— DATA PROVIDED —
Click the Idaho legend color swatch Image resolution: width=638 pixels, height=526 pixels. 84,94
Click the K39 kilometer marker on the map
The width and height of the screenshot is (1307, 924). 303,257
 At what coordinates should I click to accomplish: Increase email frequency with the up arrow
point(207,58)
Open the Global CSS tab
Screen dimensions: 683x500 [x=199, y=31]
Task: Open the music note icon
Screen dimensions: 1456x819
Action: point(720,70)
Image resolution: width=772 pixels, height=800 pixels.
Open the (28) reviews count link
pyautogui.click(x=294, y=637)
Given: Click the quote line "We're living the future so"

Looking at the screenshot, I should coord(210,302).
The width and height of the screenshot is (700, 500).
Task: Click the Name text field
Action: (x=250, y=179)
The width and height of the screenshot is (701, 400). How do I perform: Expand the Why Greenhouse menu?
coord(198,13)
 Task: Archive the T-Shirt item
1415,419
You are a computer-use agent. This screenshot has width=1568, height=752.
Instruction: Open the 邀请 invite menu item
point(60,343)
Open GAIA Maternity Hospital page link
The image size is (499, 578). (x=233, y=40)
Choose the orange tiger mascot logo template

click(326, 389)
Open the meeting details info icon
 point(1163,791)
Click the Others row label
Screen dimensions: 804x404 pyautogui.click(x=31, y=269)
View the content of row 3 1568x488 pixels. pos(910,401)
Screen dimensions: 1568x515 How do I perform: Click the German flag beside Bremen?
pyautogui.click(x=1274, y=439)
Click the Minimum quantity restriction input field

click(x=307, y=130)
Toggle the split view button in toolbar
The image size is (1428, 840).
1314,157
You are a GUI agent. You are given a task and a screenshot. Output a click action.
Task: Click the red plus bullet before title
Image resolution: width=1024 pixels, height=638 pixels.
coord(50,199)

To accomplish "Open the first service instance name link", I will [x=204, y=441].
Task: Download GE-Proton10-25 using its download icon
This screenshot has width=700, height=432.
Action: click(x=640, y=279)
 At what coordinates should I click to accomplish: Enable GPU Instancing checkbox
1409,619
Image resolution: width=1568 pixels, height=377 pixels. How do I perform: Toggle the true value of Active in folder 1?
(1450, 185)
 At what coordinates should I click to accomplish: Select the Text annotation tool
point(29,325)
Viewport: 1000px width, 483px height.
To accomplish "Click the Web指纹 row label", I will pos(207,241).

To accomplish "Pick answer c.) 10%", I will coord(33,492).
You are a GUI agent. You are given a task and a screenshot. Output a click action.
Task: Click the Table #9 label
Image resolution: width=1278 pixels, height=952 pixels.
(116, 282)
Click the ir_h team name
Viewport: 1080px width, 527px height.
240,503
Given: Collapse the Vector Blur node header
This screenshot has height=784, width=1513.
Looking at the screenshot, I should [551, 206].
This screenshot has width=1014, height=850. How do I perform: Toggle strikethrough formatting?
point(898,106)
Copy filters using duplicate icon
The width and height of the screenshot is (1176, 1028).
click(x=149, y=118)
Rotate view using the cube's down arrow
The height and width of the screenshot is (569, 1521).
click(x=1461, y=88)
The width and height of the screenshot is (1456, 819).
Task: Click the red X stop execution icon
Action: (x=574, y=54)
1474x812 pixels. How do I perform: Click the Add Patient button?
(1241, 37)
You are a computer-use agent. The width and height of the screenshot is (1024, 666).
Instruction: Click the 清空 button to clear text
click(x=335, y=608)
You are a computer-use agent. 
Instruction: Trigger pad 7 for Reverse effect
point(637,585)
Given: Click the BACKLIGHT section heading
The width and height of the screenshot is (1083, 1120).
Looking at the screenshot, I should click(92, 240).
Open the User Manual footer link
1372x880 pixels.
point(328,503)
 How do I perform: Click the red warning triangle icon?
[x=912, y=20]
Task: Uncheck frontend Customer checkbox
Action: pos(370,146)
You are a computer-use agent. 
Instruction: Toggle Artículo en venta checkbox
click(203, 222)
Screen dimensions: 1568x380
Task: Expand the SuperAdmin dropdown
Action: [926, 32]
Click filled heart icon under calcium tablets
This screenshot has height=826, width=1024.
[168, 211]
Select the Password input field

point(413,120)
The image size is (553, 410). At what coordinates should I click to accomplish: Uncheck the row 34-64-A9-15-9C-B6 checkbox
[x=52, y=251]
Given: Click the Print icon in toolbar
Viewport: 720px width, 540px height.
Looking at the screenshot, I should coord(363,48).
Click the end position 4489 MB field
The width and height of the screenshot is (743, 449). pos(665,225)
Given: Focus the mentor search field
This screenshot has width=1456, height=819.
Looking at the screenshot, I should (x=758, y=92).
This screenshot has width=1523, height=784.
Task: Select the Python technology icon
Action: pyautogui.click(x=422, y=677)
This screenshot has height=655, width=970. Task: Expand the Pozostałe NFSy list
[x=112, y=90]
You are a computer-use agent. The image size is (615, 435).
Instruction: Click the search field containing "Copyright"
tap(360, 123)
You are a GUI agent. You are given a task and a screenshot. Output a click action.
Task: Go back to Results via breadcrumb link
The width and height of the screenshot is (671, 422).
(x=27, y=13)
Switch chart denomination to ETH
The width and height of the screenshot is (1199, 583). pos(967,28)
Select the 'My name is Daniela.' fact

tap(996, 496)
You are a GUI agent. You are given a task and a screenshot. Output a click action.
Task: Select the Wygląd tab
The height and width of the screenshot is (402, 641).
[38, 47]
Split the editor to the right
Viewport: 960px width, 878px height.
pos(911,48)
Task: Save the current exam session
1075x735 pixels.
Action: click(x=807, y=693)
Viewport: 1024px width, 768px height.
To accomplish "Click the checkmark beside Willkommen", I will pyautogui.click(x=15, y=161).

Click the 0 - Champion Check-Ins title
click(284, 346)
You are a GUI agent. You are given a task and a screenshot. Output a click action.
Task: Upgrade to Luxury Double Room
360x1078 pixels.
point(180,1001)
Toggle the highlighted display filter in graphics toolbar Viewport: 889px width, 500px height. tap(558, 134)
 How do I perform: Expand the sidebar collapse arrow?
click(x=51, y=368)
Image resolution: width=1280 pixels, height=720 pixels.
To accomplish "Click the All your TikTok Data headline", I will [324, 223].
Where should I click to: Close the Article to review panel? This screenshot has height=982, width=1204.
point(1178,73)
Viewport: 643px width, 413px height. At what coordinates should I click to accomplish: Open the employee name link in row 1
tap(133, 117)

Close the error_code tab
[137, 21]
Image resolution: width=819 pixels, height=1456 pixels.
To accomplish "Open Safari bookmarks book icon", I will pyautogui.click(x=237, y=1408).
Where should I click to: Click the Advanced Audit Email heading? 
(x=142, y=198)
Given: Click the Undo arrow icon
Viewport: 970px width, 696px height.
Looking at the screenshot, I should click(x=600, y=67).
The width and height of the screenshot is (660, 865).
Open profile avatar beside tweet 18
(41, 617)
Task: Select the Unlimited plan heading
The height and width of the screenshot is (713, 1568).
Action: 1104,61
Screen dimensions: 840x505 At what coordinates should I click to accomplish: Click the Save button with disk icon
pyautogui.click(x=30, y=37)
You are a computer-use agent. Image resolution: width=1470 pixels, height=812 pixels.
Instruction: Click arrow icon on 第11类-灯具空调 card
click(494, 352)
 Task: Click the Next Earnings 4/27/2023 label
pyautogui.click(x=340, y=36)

— DESCRIPTION OF THE TASK —
Write out the items between the line containing "Given: Click the BACKLIGHT section heading" and the line containing "Action: pos(370,146)", inclusive, reproducing each line exactly.

— THE COMPLETED TASK —
Given: Click the BACKLIGHT section heading
The width and height of the screenshot is (1083, 1120).
Looking at the screenshot, I should click(92, 240).
Open the User Manual footer link
1372x880 pixels.
point(328,503)
 How do I perform: Click the red warning triangle icon?
[x=912, y=20]
Task: Uncheck frontend Customer checkbox
Action: pos(370,146)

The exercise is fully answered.